# `dfsql`

- Revision: the standalone `count` command is replaced with `len`, so make sure to replace `(count)` and `col "count"` with `len` and `col "len"` respectively.
- the unary `count <col>` command is unaffected.
## Install
```bash
cargo install dfsql
```
## How to run
```bash
dfsql --input your.csv --output a-new.csv
# ...or
dfsql -i your.csv -o a-new.csv
```
## REPL
- `exit`/`quit`: exit the REPL loop.
```bash
exit
```
- `undo`: undo the previous successful operation.
```bash
undo
```
- `reset`: reset all the changes and go back to the original data frame.
```bash
reset
```
- `schema`: show column names and types of the data frame.
```bash
schema
```
- `save`: save the current data frame to a file.
```bash
save a-new.csv
```
## Statements
- `select`
```py
select <expr>*
```
```sql
select last_name first_name
```
- Select columns "last_name" and "first_name" and collect them into a data frame.
- Group by
```py
group (<col> | <var>)* agg <expr>*
```
```sql
group first_name agg (count)
```
- Group the data frame by column "first_name" and then aggregate each group with the count of the members.
- `filter`
```py
filter <expr>
```
```sql
filter first_name = "John"
```
- `limit`
```py
limit <int>
```
```sql
limit 5
```
- `reverse`
```sql
reverse
```
- `sort`
```py
sort ((asc | desc | ()) <col>)*
```
```sql
sort icpsr_id
```
- `use`
```py
use <var>
```
```py
use other
```
- Switch to the data frame called `other`.
- join
```py
(left | right | inner | full) join <var> on <col> <col>?
```
```py
left join other on id ID
```
- left join the data frame called `other` on my column `id` and its column `ID`
## Expressions
- `col`: reference to a column.
```py
col : (<str> | <var>) -> <expr>
```
```sql
select col first_name
```
- `exclude`: remove columns from the data frame.
```py
exclude : <expr>* -> <expr>
```
```sql
select exclude last_name first_name
```
- literal: literal values like `42`, `"John"`, `1.0`, and `null`.
- binary operations
```sql
select a * b
```
- Calculate the product of columns "a" and "b" and collect the result.
- unary operations
```sql
select -a
```
```sql
select sum a
```
- Sum all values in column "a" and collect the scalar result.
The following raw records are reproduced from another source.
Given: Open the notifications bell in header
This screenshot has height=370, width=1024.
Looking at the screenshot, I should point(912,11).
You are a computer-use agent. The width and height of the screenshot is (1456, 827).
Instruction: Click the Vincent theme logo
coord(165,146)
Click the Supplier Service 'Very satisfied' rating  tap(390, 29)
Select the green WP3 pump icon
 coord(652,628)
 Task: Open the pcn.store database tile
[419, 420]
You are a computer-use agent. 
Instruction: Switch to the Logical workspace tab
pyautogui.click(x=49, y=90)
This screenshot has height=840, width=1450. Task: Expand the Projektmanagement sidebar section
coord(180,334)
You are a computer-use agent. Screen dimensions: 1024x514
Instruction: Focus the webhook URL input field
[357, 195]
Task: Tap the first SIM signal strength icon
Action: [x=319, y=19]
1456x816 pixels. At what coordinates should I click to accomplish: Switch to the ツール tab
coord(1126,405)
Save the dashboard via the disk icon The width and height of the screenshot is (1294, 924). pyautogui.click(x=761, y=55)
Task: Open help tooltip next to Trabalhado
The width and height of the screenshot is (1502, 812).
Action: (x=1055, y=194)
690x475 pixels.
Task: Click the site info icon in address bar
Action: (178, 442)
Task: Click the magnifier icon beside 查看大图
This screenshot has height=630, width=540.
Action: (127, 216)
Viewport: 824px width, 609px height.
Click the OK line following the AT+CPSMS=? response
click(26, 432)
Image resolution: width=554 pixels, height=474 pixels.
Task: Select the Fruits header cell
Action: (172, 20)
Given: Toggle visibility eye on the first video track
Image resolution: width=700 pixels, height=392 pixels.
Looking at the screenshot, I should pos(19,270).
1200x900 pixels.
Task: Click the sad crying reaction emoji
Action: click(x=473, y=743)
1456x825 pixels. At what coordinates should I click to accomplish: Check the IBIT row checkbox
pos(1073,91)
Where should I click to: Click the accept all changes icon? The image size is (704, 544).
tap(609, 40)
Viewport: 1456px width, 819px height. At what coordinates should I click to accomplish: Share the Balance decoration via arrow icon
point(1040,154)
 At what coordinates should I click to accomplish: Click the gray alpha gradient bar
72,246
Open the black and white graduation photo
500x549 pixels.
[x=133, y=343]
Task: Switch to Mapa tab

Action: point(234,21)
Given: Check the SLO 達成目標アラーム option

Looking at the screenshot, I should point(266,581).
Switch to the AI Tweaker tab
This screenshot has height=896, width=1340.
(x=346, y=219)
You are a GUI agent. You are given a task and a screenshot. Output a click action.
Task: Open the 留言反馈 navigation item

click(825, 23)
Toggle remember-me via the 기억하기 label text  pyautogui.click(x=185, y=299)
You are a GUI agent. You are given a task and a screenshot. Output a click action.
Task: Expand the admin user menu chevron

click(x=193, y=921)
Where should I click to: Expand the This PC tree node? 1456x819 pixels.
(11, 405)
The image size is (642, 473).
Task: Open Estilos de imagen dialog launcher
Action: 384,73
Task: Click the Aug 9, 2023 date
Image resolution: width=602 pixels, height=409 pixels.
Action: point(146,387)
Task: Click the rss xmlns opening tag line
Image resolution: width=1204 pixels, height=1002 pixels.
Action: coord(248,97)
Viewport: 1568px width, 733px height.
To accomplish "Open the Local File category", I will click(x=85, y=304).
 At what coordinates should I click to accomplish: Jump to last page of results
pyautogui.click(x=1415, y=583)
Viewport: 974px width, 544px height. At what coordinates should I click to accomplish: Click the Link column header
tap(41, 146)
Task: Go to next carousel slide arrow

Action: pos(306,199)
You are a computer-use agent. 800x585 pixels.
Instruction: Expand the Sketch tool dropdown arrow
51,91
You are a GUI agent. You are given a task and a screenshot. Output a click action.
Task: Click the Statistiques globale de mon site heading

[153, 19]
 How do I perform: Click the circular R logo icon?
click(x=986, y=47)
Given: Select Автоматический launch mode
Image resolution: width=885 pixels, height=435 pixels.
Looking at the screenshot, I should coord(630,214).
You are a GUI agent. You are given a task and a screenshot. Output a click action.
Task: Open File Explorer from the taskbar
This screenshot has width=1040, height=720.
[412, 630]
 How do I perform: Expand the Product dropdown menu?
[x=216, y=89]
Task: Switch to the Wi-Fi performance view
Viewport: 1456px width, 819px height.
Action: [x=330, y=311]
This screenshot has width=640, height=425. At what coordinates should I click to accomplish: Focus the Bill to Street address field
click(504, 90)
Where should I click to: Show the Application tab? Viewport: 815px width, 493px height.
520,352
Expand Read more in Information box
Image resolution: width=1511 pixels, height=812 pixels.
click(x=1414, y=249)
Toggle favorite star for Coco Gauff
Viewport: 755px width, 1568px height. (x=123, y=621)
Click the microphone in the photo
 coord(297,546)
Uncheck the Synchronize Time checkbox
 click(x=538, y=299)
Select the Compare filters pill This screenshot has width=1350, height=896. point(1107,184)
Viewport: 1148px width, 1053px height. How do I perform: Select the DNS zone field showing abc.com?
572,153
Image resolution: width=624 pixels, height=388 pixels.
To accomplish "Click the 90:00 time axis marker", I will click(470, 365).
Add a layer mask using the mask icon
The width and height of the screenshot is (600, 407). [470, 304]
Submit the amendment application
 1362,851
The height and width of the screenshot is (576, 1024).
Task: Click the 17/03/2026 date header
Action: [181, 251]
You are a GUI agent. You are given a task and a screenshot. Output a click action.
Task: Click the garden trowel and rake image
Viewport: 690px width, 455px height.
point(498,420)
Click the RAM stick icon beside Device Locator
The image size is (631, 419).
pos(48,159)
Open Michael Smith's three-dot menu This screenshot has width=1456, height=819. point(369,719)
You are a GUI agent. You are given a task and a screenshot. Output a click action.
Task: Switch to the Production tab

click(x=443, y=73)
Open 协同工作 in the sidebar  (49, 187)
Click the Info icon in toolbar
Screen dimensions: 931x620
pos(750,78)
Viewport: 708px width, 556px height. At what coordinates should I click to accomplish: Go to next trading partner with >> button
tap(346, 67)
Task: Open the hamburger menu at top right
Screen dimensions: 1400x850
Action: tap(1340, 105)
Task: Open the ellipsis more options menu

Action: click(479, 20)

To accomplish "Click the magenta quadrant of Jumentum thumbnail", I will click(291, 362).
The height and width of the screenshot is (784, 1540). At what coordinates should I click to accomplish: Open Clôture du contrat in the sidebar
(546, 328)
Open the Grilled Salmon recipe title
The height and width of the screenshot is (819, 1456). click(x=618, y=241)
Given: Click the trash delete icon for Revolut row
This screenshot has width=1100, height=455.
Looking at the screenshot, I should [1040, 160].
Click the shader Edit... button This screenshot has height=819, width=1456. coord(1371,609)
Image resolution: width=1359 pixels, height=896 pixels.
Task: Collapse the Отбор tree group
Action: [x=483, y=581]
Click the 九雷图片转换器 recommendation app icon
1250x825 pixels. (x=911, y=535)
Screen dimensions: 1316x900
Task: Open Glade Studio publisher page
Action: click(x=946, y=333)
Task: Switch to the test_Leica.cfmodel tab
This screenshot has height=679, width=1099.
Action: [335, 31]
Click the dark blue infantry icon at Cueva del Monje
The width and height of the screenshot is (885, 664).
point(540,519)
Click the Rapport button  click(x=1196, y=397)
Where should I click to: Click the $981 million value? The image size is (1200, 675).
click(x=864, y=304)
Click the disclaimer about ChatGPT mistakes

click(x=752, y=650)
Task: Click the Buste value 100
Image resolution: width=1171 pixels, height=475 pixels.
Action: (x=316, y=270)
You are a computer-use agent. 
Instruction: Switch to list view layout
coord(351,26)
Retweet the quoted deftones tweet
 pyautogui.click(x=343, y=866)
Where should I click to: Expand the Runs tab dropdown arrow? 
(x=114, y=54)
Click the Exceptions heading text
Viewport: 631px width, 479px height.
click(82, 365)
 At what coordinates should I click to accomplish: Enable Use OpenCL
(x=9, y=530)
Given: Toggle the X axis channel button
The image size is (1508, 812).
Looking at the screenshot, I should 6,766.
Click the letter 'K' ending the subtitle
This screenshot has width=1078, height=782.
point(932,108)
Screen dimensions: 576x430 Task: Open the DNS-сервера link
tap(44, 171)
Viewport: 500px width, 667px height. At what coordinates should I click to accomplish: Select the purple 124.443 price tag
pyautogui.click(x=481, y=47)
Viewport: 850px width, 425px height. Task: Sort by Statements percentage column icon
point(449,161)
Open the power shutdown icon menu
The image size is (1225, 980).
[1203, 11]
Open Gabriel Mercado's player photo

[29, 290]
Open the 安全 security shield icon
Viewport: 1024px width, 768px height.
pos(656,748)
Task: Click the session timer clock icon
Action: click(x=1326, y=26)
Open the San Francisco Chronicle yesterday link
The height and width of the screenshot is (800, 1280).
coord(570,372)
- `alias`: assign a name to a column.
```py
alias : (<col> | <var>) <expr> -> <expr>
```
```sql
select alias product a * b
```
- Assign the name "product" to the product and collect the new column.
- conditional
```py
<conditional> : if <expr> then <expr> (if <expr> then <expr>)* otherwise <expr> -> <expr>
```
```sql
select if class = 0 then "A" if class = 1 then "B" else null
```
- `cast`: cast a column to either type `str`, `int`, or `float`.
```py
cast : <type> <expr> -> <expr>
```
```sql
select cast str id
```
- Cast the column "id" to type `str` and collect the result.